Und das lässt sich beschreiben in der Gegensätzlichkeit zum 1950er-Jahre Entwurf Schullers, dessen Archaik bestensfalls in der roh belassenen Konstruktion, den unverblendeten Wänden, die Festungsqualitäten besitzen, der offenen Dachkonstruktion und ganz sicher auch der ausschließlich natürlichen Klimatisierung zum Ausdruck kommt. Die Grundform, das gebauschte Segel, die sich entrollende Fahne, das Weiß der Fassade mit den dekorativ gesetzten Öffnungen spricht von Aufbruch, von Zukunftsgläubigkeit, vielleicht auch von spiritueller Gläubigkeit. Dem haben die Wiener nun ein säkulares, scharfkantig abweisendes wie Neugier weckendes Objekt gegenüber gestellt. Zukunftsgläubigkeit ist hier lediglich noch ein Bezug auf
Scienes-Fiction-Idiome, Zukunftsskepsis findet sich im Verweis auf die Härten der Natur, den Fels mit Schründen und Abbrüchen, dunklen Schluchten und bedrohlich ragenden Spitzen (Wagner!). Dass im Inneren, am Ende des Raumflusses über leicht geneigte Böden und steile Treppen, Flure und Plätze ein Raum mit klarer Orientierung und Holzkokon wartet, ahnt man nicht. Hier inszenieren die Architekten sehr lässig Überraschung und sind – auch wenn der Raum ohne Musik ist – selbst überrascht vom Gefühl des Ergriffenseins (Elke Delugan Meissl); das sich aber auch nur als solches einstellen kann, weil die äußere Hülle alles andere als das bewirkt.

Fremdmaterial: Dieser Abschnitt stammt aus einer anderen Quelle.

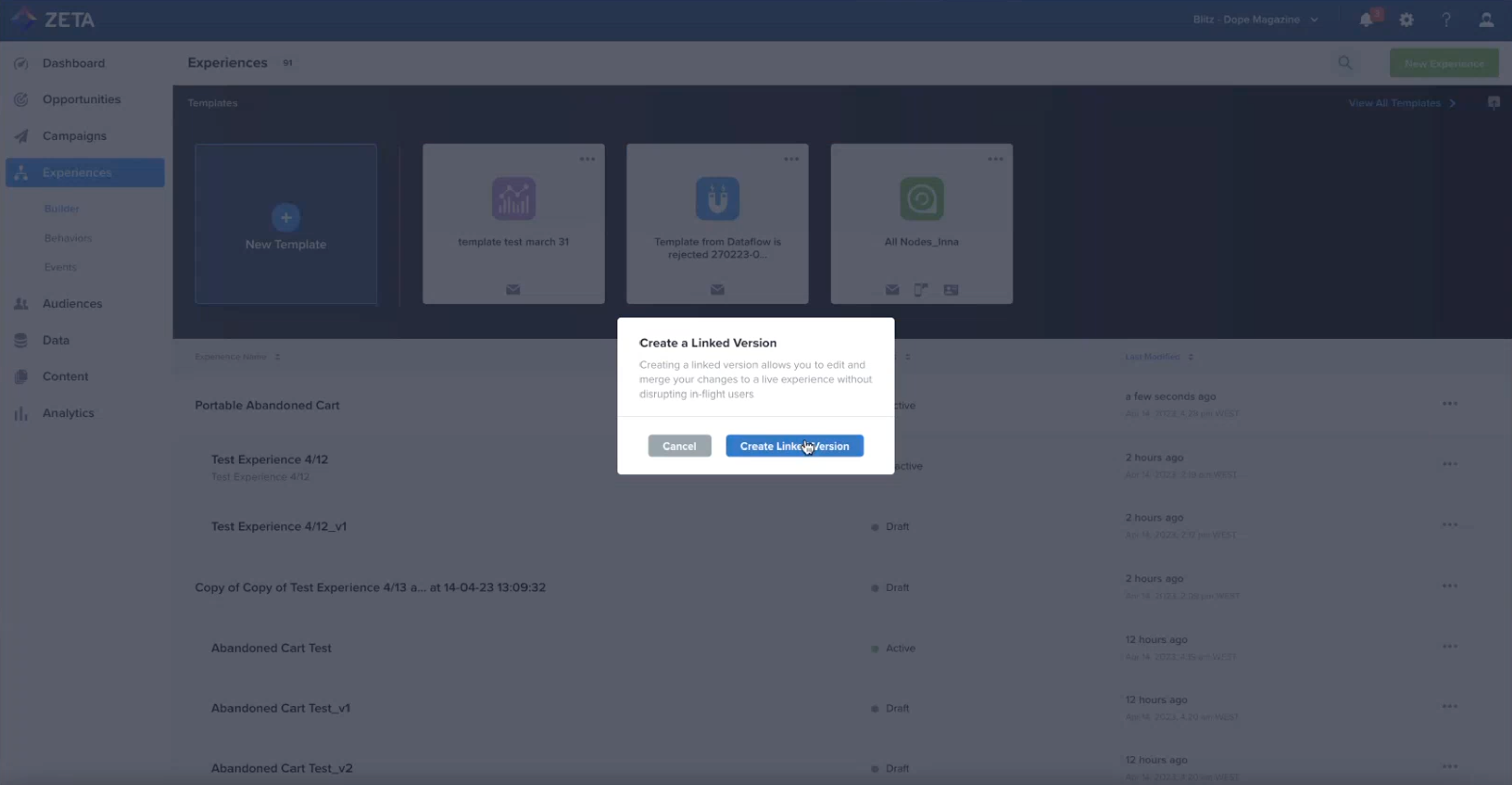Click Create Linked Version button
Screen dimensions: 1512x785
click(x=794, y=445)
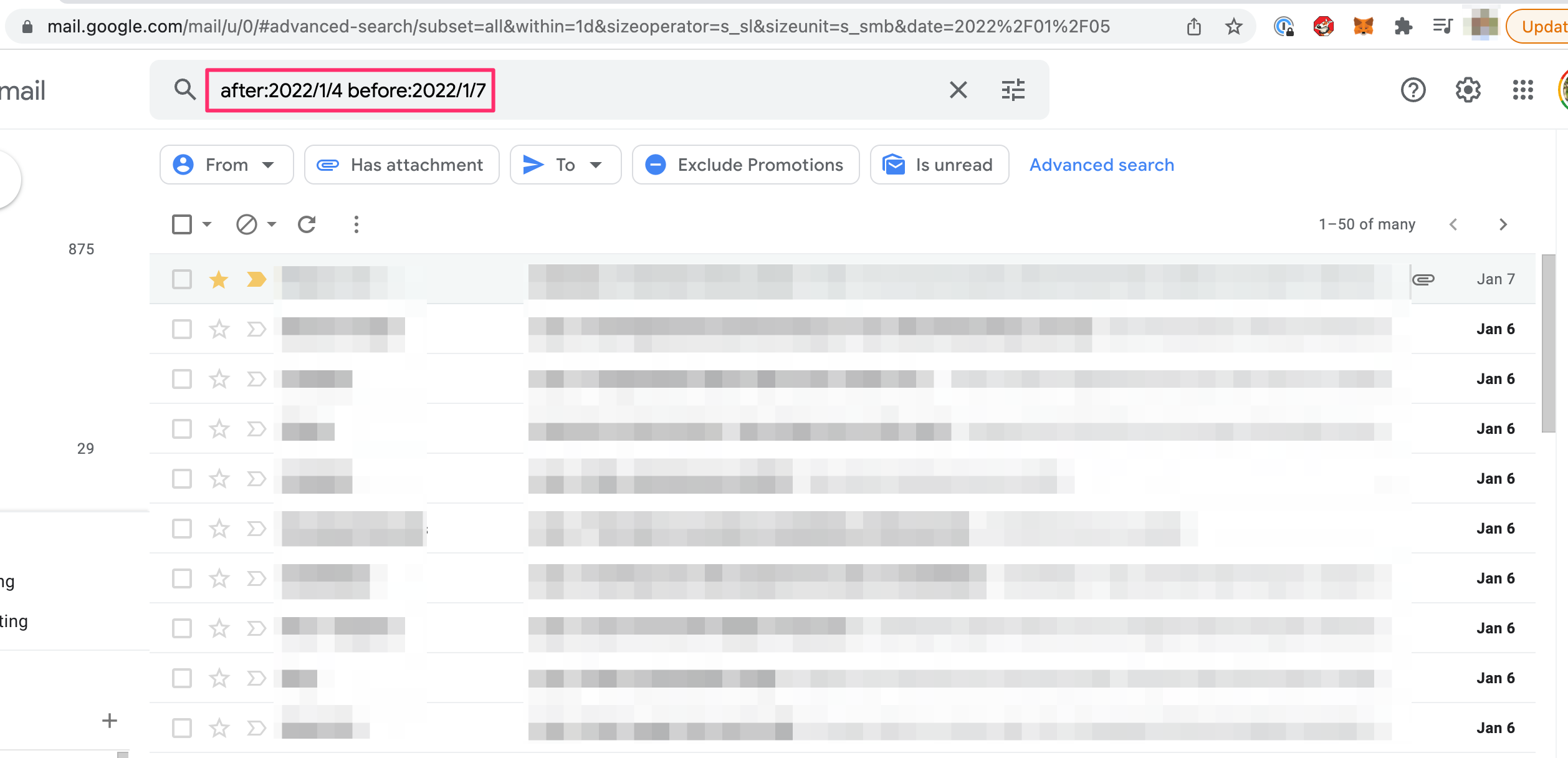Expand the To filter dropdown
Screen dimensions: 1568x758
(x=596, y=165)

Also doch: Alberichs Tarnmantel

Wenn man den Ort Erl wieder verlässt, über die A93 nördlich in Richtung Rosenheim, und über geringste Dezibel-Verluste sinniert oder darüber, ob ein Raum geil klingen kann, winkt rechterhand das Passionsspielhaus von Schuller über den Inn herüber. Der Neubau dagegen verschwindet, trotz seiner Größe, überraschend in der Dächerlandschaft der großen Holzbetriebe im Ortsteil Weidau. Oder in der Landschaft. Und dann kommt doch der Gedanke an den Tarnmantel, an Siegfried und Alberich, und dass Gustav Kuhn mit seinen Ring-Inszenierungen in dem neuen, von ihm mitkonzipierten Festspielhaus einen adäquaten Ort gefunden hat. Gei… also: wunderbar! Be. K.